=== Instruction ===
List each line from the items below that contains the string "height". Matches must have the same case.

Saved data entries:
━━━━━━━━

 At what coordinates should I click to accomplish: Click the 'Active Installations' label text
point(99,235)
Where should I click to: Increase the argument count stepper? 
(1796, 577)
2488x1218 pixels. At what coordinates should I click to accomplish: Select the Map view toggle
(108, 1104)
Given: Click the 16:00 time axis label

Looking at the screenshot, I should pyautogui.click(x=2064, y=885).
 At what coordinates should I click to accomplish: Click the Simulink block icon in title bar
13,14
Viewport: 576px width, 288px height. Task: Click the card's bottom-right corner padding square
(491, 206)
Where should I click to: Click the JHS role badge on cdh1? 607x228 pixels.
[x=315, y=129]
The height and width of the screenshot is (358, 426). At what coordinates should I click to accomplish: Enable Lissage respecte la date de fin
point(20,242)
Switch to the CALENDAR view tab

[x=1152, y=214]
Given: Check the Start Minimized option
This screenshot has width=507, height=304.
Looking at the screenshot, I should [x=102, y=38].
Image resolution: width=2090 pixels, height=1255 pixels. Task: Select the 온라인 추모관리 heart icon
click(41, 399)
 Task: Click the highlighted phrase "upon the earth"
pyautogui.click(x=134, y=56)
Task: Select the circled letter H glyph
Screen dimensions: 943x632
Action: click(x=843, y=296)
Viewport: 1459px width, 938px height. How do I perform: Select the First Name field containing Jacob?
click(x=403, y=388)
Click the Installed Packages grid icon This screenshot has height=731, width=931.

━━━━━━━━

=== Exercise answer ===
Viewport: 576px width, 288px height. Task: Click the card's bottom-right corner padding square
The height and width of the screenshot is (358, 426). At what coordinates should I click to accomplish: Enable Lissage respecte la date de fin
This screenshot has width=507, height=304.
Image resolution: width=2090 pixels, height=1255 pixels. Task: Select the 온라인 추모관리 heart icon
Viewport: 1459px width, 938px height. How do I perform: Select the First Name field containing Jacob?
Click the Installed Packages grid icon This screenshot has height=731, width=931.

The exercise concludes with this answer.